Vivienda

El mito de la okupación en la última década: ni explosión de denuncias por el covid ni leyes que permiten el allanamiento

Un hombre protesta durante la visita del presidente del Partido Popular, Pablo Casado, a un bloque de pisos afectado por okupaciones, en Badalona. Barcelona.

Volver de vacaciones y encontrarse la casa okupada por uno o varios desconocidos. O la otra variante: irse de vacaciones a una segunda residencia y descubrir que no está vacía. Es la advertencia que llevan semanas lanzando desde el PP y Vox, algunos medios de comunicación —sobre todo los matinales televisivos— y empresas de seguridad. Con tanta visibilidad, estos delitos se han posicionado, al menos aparentemente, como uno de los mayores problemas de la gente de a pie de nuestro país. Y tanto es así, que el asunto de la okupación ya ha saltado al plano político. No solo a la derecha, donde siempre ha estado, sino al Gobierno de coalición de PSOE y Unidas Podemos, cuyo Ministerio del Interior ya ha aprobado un protocolo para "homogeneizar y mejorar" la respuesta policial ante el fenómeno. Pero, ¿tiene sentido tanta alarma? ¿La okupación está de actualidad o se ha puesto de actualidadse ha puesto? Los datos y también los juristas parece que se inclinan por esta segunda opción.

La historia que muestran distintas cadenas de televisión es siempre la misma: un individuo —o alguno más— se ve desamparado porque han okupado su vivienda. Nadie le ayuda. El espectador, viendo día a día esa problemática, llega a pensar: "¿Podría ser yo el siguiente?". Si no se hace nada para remediarlo, sí. Ese es el mensaje. Pero afortunadamente hay una solución para evitarlo. Esta llega durante la publicidad de ese programa que previamente le mostró el peligro: una empresa de seguridad determinada puede instalar una alarma que disuada a los presuntos delincuentes. Asunto resuelto. Sin embargo, la exposición constante de estas situaciones —ficticias en la publicidad, reales en la televisión—, parece crear —o por lo menos aumentar— un problema que, a la luz de los datos, no parece tan preocupante. Ni siquiera en estos momentos, cuando la crisis económica que ya se ha asomado tras la sanitaria azota con fuerza a nuestro país. 

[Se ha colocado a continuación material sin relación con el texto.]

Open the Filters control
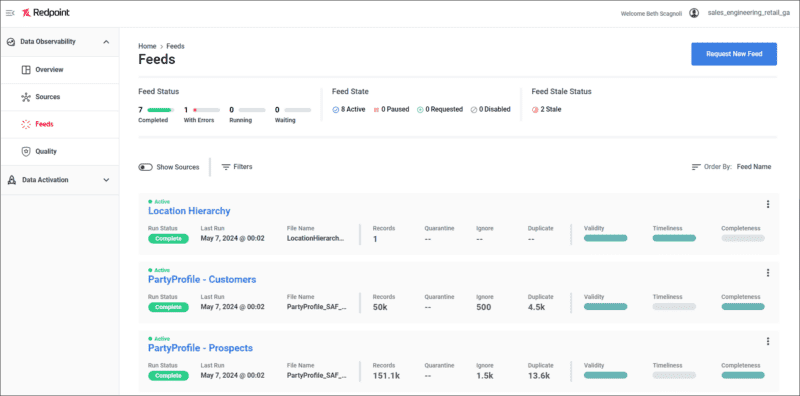The height and width of the screenshot is (396, 800). point(237,167)
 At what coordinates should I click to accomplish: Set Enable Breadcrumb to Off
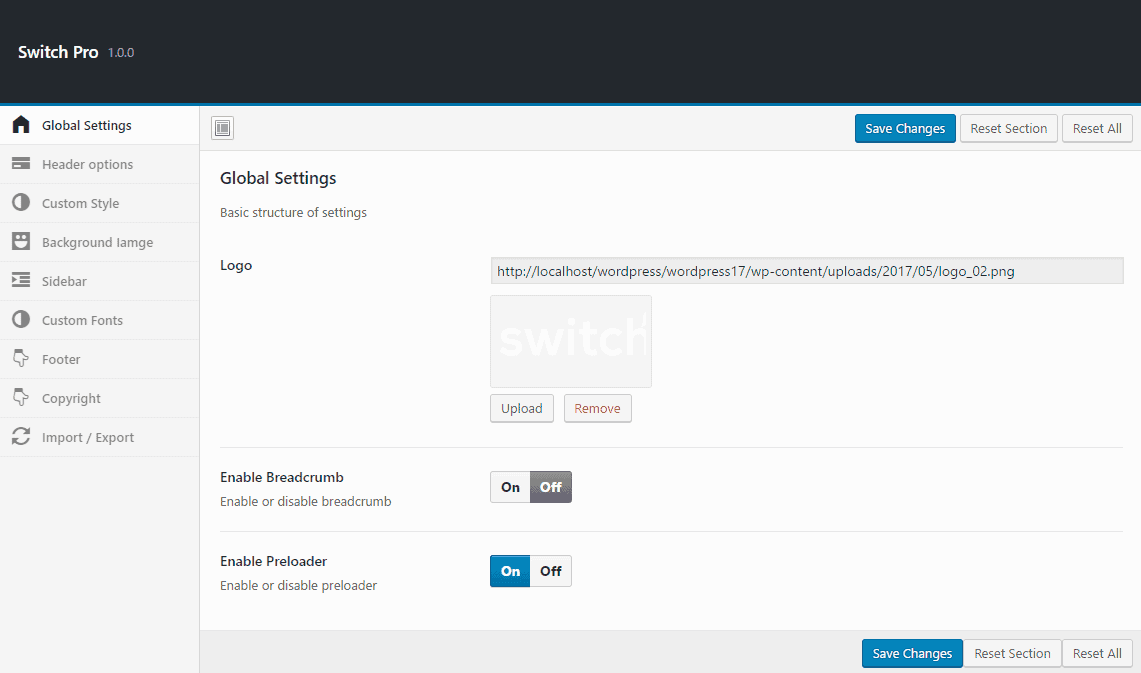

La realidad de la okupación puede verse reflejada a través de dos fuentes diferentes de datos. Una es la que registra los hechos conocidos de okupación ilegal de inmuebles y la elabora el Ministerio del Interior. Según esa estadística, las denuncias por este tipo de delitos han pasado de 7.093 en el primer semestre de 2019 a 7.450 entre enero y junio de 2020, periodo que recoge los meses más duros de la pandemia y el inicio de las consecuencias económicas que ha tenido la misma. El aumento es del 5,03%. Según explican fuentes del Ministerio del Interior, la tendencia alcista se remonta a años anteriores. Comenzó, concretamente, en 2016. Ese año, el número de denuncias fue de 9.998; en 2018, de 12.214, un 22,16% más. Entonces no se plantearon cambios normativos ni en los protocolos policiales como ahora.

Pero hay más. Si se miran esos mismos datos desgranados por comunidades autónomas, se observa que las denuncias sólo han aumentado en cinco de las 17 autonomías. En las otras 12, o han disminuido o se han mantenido igual que en el mismo semestre de 2019. 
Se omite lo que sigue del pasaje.